Теперь моя очередь встать и посмотреть на нее.
– Я все помню, – отвечаю я. – Но это что, знак чего-то? – Я смотрю в ее завораживающие глаза-хамелеоны. – Разве она не трагична?
– Все поэты такие. – Она улыбается.
– И теперь ты поэт? – спросил я.
– Нет.
Я могу сказать, что это ложь. Она похожа на человека, который мог бы писать стихи. На самом деле, теперь я хочу знать, что в ее ноутбуке или в записной книжке.
– Ты знаешь ее стихи наизусть? Можешь мне что-нибудь продекламировать?
Камилла ненадолго закрывает глаза, прищуриваясь до тех пор, пока в уголках ее век не появляются морщинки. Она глубоко вздыхает и смотрит прямо на меня.
– Вот белая стена, над которой создает само себя небо -
Бесконечное, зеленое, совершенно неприкосновенное.
Ангелы плавают в нем и звезды, так же равнодушно.
Они – мой медиум.
Солнце тает на этой стене, кровоточа лучами.
Теперь стена серая, зубчатая и вся в крови.
Неужели из разума не вырваться?
Шаги у меня за спиной по спирали спускаются к колодцу.
В этом мире нет ни деревьев, ни птиц,
Есть только горечь.
Я открываю рот, чтобы что-то сказать, затем закрываю его.
– Разве это….
– Не сумасшедствие? – Она ухмыляется: – Да.
– Трагично.
– Прекрасно, – подтверждает Камилла.
– Жутко.
– Интересно, – возражает она.
– Ты такая, – говорю я ей. – И это только что доказало это.

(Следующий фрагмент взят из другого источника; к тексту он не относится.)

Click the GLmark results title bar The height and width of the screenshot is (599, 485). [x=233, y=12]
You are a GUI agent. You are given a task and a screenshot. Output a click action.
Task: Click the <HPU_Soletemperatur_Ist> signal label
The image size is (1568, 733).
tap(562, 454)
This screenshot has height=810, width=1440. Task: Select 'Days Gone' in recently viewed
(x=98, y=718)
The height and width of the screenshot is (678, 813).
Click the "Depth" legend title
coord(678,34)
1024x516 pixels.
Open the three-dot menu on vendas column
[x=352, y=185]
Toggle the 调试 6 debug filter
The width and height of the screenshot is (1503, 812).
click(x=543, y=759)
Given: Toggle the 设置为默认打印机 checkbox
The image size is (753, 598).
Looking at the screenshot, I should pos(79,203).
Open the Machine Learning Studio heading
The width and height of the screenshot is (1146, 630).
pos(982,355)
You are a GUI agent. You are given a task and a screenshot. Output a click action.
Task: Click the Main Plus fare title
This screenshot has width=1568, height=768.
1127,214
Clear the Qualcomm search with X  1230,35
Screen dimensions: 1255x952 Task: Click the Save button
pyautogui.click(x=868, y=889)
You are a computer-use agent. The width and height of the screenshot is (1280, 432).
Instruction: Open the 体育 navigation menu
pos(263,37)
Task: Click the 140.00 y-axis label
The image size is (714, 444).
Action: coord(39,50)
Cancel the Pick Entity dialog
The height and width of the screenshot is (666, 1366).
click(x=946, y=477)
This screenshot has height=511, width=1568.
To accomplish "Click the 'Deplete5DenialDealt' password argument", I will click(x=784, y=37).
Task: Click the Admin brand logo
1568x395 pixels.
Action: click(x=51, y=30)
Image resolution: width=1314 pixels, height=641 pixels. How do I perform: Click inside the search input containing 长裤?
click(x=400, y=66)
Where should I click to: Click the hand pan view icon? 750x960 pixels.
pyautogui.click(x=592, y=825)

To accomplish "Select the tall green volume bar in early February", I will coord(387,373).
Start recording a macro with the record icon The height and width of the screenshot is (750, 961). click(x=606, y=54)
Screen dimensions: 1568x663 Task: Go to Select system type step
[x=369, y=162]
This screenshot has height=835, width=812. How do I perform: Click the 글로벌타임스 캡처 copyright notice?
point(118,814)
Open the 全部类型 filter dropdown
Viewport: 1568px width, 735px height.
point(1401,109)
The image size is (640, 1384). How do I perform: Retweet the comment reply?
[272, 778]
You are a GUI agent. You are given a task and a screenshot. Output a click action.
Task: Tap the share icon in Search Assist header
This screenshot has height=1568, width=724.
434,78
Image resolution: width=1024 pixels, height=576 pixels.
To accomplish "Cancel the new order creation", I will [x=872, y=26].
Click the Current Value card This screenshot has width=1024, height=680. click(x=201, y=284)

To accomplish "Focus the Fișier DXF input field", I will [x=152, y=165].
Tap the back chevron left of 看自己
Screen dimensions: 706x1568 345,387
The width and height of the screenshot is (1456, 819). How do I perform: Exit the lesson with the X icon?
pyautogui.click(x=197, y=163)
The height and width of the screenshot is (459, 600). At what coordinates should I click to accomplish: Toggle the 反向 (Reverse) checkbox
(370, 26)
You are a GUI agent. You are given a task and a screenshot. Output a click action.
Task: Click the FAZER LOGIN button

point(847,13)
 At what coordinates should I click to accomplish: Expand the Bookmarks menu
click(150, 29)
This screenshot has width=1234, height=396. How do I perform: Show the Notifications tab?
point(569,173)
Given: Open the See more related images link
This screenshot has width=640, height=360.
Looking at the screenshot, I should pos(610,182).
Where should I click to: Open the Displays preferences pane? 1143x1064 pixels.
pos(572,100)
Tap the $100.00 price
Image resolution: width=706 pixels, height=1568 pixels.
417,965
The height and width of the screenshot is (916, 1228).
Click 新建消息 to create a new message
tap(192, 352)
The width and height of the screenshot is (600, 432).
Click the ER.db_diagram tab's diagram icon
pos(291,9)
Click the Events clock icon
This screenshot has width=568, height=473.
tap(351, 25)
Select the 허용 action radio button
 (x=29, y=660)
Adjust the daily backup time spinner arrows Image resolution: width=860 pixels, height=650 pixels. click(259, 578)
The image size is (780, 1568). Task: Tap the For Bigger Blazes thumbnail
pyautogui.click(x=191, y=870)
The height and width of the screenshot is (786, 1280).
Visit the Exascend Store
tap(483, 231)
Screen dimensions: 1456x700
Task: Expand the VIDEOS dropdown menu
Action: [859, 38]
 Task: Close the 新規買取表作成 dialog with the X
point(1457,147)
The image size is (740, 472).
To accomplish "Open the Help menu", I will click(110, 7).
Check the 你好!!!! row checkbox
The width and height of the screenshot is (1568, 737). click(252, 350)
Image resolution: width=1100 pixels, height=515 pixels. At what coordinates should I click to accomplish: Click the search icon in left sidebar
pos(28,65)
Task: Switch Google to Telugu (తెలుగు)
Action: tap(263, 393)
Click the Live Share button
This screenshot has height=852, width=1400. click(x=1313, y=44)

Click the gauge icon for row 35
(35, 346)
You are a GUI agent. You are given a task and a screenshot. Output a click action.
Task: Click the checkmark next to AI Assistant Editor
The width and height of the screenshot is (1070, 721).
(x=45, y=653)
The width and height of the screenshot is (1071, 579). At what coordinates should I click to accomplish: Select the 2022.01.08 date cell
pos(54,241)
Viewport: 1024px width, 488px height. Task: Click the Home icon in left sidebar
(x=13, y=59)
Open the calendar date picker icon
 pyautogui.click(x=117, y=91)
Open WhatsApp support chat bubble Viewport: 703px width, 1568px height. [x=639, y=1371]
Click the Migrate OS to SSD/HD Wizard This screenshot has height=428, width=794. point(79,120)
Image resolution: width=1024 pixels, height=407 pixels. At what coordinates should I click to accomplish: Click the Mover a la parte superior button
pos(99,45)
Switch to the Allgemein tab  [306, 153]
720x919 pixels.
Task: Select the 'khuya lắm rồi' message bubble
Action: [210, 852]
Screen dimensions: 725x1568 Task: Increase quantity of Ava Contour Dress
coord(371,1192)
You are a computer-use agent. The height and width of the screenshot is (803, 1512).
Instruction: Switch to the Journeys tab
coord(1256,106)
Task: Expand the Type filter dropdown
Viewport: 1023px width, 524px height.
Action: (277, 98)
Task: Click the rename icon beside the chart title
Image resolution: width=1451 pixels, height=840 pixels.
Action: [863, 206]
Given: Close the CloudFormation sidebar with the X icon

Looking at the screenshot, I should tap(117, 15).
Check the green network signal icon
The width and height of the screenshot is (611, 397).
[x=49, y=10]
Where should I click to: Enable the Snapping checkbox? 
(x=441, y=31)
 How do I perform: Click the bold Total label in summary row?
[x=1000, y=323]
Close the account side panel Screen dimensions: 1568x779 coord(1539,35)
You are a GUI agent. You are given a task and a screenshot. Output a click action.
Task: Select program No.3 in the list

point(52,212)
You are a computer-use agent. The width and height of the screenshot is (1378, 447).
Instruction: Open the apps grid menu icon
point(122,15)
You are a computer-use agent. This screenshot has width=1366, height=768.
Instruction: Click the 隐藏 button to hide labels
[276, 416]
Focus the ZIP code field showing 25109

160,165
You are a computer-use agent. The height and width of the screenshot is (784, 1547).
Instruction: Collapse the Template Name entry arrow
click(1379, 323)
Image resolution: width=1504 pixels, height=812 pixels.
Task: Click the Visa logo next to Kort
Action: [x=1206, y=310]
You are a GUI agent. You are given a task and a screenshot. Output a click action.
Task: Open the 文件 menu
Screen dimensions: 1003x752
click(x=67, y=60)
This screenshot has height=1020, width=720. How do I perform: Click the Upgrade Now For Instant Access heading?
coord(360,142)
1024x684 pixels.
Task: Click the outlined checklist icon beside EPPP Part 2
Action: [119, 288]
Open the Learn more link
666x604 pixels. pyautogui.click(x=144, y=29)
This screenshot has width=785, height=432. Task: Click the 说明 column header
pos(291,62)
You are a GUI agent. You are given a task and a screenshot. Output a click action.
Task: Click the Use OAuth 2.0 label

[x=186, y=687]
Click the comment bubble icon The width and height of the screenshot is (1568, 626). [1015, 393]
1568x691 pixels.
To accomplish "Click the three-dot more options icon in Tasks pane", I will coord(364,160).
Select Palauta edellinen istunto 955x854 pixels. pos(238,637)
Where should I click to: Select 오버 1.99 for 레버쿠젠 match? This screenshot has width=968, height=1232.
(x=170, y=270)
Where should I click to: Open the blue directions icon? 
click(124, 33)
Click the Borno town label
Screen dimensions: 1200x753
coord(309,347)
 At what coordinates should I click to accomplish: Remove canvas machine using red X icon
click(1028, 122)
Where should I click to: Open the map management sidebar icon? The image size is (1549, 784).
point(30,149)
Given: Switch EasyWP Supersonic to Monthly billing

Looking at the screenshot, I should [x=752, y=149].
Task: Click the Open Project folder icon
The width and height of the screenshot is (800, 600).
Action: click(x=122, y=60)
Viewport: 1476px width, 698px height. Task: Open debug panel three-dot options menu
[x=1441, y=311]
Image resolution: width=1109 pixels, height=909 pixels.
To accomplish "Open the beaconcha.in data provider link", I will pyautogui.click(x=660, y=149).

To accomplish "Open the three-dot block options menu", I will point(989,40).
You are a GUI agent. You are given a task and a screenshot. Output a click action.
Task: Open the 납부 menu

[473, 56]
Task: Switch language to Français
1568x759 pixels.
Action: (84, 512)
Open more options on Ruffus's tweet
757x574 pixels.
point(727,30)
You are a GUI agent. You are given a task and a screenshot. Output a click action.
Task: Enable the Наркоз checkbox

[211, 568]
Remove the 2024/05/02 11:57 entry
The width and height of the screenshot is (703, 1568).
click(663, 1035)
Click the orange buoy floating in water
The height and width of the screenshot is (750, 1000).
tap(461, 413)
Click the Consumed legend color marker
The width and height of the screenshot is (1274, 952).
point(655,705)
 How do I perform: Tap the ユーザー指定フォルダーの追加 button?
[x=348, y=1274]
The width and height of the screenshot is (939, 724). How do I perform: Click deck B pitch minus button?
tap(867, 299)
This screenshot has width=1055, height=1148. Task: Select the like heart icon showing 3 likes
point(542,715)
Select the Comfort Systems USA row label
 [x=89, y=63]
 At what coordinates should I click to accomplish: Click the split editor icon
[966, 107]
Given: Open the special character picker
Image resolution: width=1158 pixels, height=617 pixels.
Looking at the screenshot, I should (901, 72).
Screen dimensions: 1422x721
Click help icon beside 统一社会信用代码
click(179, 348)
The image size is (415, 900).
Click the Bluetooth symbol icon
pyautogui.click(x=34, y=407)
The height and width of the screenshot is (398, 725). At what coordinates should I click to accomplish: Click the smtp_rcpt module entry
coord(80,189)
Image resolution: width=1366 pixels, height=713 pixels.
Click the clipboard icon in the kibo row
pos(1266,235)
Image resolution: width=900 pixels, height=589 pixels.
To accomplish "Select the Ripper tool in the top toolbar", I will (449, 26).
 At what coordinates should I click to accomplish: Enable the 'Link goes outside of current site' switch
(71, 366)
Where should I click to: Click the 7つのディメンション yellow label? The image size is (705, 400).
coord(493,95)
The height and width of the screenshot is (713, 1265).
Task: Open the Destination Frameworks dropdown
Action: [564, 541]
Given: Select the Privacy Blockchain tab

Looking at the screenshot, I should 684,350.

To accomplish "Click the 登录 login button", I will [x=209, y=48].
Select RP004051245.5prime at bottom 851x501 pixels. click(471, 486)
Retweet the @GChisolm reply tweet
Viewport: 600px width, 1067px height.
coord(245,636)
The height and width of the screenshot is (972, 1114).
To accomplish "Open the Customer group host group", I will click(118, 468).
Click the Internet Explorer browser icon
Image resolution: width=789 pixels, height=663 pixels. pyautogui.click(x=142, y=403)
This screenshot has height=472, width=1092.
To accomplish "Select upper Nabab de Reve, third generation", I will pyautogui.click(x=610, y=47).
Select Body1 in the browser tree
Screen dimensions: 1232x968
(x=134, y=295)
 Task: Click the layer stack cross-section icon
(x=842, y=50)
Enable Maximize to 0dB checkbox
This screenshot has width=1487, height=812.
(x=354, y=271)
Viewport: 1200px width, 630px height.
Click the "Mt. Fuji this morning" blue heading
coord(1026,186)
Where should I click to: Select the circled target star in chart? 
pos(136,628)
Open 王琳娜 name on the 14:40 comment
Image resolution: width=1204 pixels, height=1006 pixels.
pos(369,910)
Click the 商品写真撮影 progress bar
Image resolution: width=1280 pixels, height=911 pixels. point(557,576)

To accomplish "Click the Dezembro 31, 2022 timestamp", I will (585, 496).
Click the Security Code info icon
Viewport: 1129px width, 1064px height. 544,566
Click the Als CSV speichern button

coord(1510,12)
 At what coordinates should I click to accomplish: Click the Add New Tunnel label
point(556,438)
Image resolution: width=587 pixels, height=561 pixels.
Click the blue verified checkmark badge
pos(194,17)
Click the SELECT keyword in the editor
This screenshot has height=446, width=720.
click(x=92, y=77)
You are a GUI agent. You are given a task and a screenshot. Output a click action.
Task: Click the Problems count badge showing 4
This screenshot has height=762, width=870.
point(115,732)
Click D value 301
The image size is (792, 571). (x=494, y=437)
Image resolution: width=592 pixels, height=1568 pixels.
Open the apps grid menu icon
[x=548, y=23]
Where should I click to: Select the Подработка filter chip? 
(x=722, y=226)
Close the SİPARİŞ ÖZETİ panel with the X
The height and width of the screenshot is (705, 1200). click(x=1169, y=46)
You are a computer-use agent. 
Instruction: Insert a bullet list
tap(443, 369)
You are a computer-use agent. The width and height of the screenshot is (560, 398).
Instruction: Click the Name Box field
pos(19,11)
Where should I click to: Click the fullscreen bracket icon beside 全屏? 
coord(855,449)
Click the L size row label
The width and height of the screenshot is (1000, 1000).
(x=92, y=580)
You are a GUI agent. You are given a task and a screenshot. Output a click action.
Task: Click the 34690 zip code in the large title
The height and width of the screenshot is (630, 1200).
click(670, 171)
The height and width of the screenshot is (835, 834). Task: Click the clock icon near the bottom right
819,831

Откуда ты знаешь стихи наизусть? Есть ли что-то, чего ты не умеешь делать, Милла? Потому что, насколько я помню… Ты всегда все умела.
– Я многое могу, – говорит она мне, – я есть многое. – Камилла заканчивает шепотом.
Мои брови хмурятся.
– Что ты хочешь этим сказать?
– Я хочу домой.
– Что случилось? – Она отстраняется. – Я что-то сказал?
– Нет. – Она качает головой. – Я просто хочу домой.
Вот так наш момент испорчен, хотя я не принимаю это на свой счет. В конце концов, я просто хочу, чтобы она любила меня настолько, чтобы я мог использовать это против Леонардо. Я хочу ранить его гордость, пролить его кровь и вырвать его сердце прямо из груди.
Очень жаль, что мне приходится использовать ее для всего этого.

Я бегу в дом, как только Николай высадил меня. Мое мокрое трико прилипает к коже, в руках черные колготки и пуанты. Это похоже на позорную прогулку, и я думаю, в каком-то смысле так оно и есть. Как раз в тот момент, когда я начинаю чувствовать облегчение оттого, что дома никого нет, жизнь снова смеется мне в лицо.
Аннабелла и Калипсо – наша подруга и соседка по комнате – сидят на диване в гостиной и ждут меня. Во всяком случае, в одной из многих гостиных. Этот дом слишком велик для всех нас. Конечно, в нем живут пять девочек.
Калипсо сидит на диване, ее светлые волосы собраны в неряшливый пучок. Она ухмыляется, как только видит меня, в ее голубых глазах веселье.
– Лео наверху, малышка.
Я замираю, и мое сердце тоже. Теперь я почти слышу барабаны в ушах от того, как оно колотится, поэтому киваю. Не утруждая себя ответом, поднимаюсь по лестнице. И действительно, когда я открываю дверь, он сидит на моей кровати. Этот засранец, кажется, чувствует себя как дома, и это меня слегка раздражает. Я должна надрать ему задницу, но знаю, что нам нужно поговорить об этом дерьме между нами. К сожалению.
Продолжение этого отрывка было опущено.